I have been hesitant to write in the midst of trying times and swirling change because I haven’t wanted to acknowledge reality. Putting experiences in concrete words fixes them in time and maybe forces me to accept that they are true and not some terrible nightmare from which I have yet to wake. But evading reality has never successfully changed it, and I know the only healing comes from moving forward in time.
Miranda Jeanne Casaletto
(August 6, 1991-February 6, 2019)
About a month ago, my 27-year-old cousin Miranda passed away suddenly. It was a complete shock. There weren’t any drugs or alcohol involved, she did not take her own life, and we still don’t know how exactly she died. It was on a Wednesday evening after work, and Miranda was planning to visit her new nephew later that night. She had an unsent text message to his mother open on her phone screen when my aunt found her, by all appearances having just slipped away in her sleep.
Miranda was an incredibly warm, gentle, beautiful person who put everyone around her at ease. She was always easygoing and friendly, quick to smile and laugh, and literally radiated kindness. Being around her was like sitting under a tree in the sunshine, a breath of fresh air and genuine sweetness. The youngest of our generation, she was our baby, and I thought I would get to enjoy her company at holidays and family get-togethers for my whole life. It is an absolutely devastating loss, and I can already see our family will never be the same without her.

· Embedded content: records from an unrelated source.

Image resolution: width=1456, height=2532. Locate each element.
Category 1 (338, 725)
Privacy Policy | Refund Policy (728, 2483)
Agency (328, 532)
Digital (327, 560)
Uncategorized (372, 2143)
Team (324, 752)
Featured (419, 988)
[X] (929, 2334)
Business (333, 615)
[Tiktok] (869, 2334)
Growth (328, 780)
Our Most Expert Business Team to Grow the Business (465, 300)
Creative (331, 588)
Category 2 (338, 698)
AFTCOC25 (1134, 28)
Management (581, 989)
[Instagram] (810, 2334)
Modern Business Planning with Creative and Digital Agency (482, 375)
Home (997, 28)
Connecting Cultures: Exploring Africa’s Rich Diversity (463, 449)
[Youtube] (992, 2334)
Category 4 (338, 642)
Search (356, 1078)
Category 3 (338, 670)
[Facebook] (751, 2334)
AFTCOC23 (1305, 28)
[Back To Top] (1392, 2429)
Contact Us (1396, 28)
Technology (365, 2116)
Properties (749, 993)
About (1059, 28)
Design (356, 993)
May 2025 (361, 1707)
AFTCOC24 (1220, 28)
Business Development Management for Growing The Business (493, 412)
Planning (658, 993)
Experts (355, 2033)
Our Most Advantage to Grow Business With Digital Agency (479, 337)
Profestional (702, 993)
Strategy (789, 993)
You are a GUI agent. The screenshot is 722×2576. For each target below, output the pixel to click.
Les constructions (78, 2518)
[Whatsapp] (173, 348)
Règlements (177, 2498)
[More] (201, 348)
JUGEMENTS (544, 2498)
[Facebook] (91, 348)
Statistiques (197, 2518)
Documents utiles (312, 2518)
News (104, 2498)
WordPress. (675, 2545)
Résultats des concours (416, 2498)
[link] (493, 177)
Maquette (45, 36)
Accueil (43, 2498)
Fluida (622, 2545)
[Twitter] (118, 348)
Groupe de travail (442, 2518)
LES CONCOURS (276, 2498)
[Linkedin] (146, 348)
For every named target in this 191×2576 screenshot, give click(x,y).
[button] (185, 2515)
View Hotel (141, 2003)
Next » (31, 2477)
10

There aren’t many words that stick with you when you experience a loss. That’s not to discount them, but more to say in grief, we tend to gloss over the actual words and latch on to the sentiment behind them: “I care for you,” “I sympathize,” or, “I wish I could carry some of this hurt for you.” A friend’s mother, whom I’ve known most of my life, landed on a magical sentiment that unlocked something in my heart to bring clarity through the fog of grief:
May her memory be a blessing.
I didn’t know at the time that this is a traditional Jewish saying, but as I rolled it around in my head and parsed it out, I found deep comfort embedded in it. Each time I think of Miranda now, I am trying to replace sadness or anger at losing her with gratitude that I knew her and loved her. When I picture her face or some memory with her from childhood, it brings me warmth and joy, and I am hanging on to the blessing of remembering her as tightly as I can.
At the funeral, my aunt spoke beautifully about how sweet Miranda was and said, as strange as it sounds in this moment, she knows Miranda would never have wanted us to be sad. Death has a frightening power to steal from memories and overshadow the joy of life with loss, especially when a death feels unnatural or way too soon. In addition to mourning the loss of my cousin, I found I was mourning the children she didn’t get the chance to have because I knew she would have been an incredible mother. I mourned the friends whose lives she wasn’t able to brighten and uplift, but celebrated those she already did. I mourned all the life events our family would continue to have without her here in person, but I am comforted in knowing she is still with us all.
I wasn’t able to go to the internment because I had to catch a train for my first day of classes (we’ll talk about that soon) and in the car as I apologized to my driver for being a weepy mess, I blurted out, “It just doesn’t make any sense.” As far as grief counselors go, my Lyft driver was surprisingly well-equipped, gently saying, “Hey, it’s not supposed to make sense, and you wouldn’t want it to, would you?” I knew he was right, and I’ve thought a lot about our conversation since then. So much of life is this series of seemingly random things that happen, and sometimes we’re elated, other times heartbroken, and I don’t really know yet if it’s going to add up to some great wisdom and accessible meaning, or if it’s up to us all individually to find or make that meaning for ourselves. When it doesn’t make sense, that has to be okay too, so long as we are doing the best we can do to do right by each other.
Miranda with newborn baby Jackson, December 2018
Yesterday we all got together for my cousin’s son’s Christening, celebrating the baptism of the nephew Miranda utterly adored. Knowing how much she would have wanted to be there and how proud and happy she would have been about it hurt, deeply. It was admittedly hard being back in the same church as Miranda’s funeral, but I am grateful her family has that spiritual home (and there are happy memories there too). I had to keep reminding myself that this was a day she was looking forward to, one that she would have wanted filled with joy, not hurt or sadness. We miss her terribly and don’t get to look over to see her beaming, but she is absolutely still with us. We all knew she was there, and we owed it to her and to her beloved nephew to start his life in faith with joy and celebration.
To get through the days lately, I’ve had to accept reality as it is and try to understand it eventually over time. I am doing my best to appreciate the blessing of Miranda’s memory without overwhelming it with sorrow. I am celebrating the things I most admired about Miranda: her kindness, her gentle spirit, her beautiful generous heart, her warmth and sweetness – and I am trying to honor her memory by being more like her in those ways. I am praying for her family and friends every day, and I am remembering to include gratitude in my prayers. I am regarding every memory of her as a blessing, and I think that’s the best I can do.